9. The method according to claim 1, characterized in that: After determining the first position of the tumor in the projection image for each projection image in the sequence of projection images, the method further comprises: For a target projection image separated by K projection images in the projection image sequence, a second reference projection image corresponding to the target projection image is obtained, where the second reference projection image is an image generated by digitally projecting and reconstructing the reference image of the target object at an imaging angle of the target projection image; K is a positive integer; Performing registration processing on the target projection image and the second reference projection image to determine a second position of the tumor in the target projection image; Based on the degree of deviation between the first position and the second position, the first position is corrected using a correction method corresponding to the degree of deviation to obtain a corrected first position of the tumor.
10. The method according to claim 9, characterized in that The correcting the first position by adopting a correction method corresponding to the degree of deviation includes: Corresponding to the degree of deviation being less than a first threshold, no correction is performed on the first position; Corresponding to the deviation degree being greater than a second threshold, the first position is replaced by the second position, and the first position corresponding to the projection image after the target projection image is corrected; the second threshold is greater than the first threshold; Corresponding to the deviation degree being within the interval where the first threshold and the second threshold are located, the first position is replaced by the average of the first position and the second position.
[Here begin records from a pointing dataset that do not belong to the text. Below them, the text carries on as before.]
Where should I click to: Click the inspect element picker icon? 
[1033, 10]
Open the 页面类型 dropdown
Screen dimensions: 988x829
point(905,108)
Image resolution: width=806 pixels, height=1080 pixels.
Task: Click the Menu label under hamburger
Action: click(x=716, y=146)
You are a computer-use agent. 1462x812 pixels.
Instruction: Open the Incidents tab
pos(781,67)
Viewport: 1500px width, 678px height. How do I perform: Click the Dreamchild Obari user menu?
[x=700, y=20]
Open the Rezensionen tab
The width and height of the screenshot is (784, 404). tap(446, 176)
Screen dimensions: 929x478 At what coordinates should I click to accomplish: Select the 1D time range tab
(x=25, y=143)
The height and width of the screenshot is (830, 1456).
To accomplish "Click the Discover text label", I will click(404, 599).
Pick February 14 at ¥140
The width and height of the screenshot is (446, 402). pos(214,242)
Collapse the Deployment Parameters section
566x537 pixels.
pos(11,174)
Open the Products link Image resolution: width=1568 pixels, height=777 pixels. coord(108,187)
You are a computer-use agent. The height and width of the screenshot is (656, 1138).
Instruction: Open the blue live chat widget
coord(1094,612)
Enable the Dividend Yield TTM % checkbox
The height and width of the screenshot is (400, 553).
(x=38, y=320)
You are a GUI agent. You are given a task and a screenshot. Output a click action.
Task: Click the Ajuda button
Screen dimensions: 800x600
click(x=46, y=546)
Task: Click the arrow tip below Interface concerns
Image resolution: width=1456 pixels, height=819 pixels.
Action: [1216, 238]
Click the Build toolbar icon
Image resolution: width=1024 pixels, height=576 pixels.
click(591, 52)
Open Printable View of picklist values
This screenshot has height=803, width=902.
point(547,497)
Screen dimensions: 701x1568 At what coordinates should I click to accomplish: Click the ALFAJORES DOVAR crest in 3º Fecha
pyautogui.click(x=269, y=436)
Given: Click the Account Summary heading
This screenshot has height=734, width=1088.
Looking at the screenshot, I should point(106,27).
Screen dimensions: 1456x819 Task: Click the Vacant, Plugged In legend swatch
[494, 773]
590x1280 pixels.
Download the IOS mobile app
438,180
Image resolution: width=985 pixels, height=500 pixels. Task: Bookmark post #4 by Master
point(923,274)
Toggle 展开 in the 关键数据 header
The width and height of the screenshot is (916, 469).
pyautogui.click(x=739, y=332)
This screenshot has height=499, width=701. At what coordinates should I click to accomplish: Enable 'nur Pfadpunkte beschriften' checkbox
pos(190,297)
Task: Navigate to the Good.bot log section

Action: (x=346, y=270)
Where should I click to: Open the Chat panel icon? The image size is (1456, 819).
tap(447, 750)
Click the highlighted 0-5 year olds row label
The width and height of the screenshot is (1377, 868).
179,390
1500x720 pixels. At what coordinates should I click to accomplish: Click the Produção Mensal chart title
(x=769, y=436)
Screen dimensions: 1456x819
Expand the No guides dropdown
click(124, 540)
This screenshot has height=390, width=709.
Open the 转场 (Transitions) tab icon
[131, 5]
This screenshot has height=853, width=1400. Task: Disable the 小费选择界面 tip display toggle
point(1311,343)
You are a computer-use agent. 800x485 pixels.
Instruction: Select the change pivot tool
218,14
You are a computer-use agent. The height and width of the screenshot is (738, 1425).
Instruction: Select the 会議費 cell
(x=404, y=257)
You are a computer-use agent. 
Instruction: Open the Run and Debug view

11. An electronic device, characterized in that: The electronic device comprises: processor; a memory configured to store instructions executable by the processor; Wherein, the processor is configured to execute the instructions to implement the tumor motion model establishment method as described in any one of claims 1-10.
12. A computer-readable storage medium, characterized in that: The computer-readable storage medium stores instructions. When a computer executes the instructions, the computer executes the method for establishing a tumor motion model according to any one of claims 1 to 10.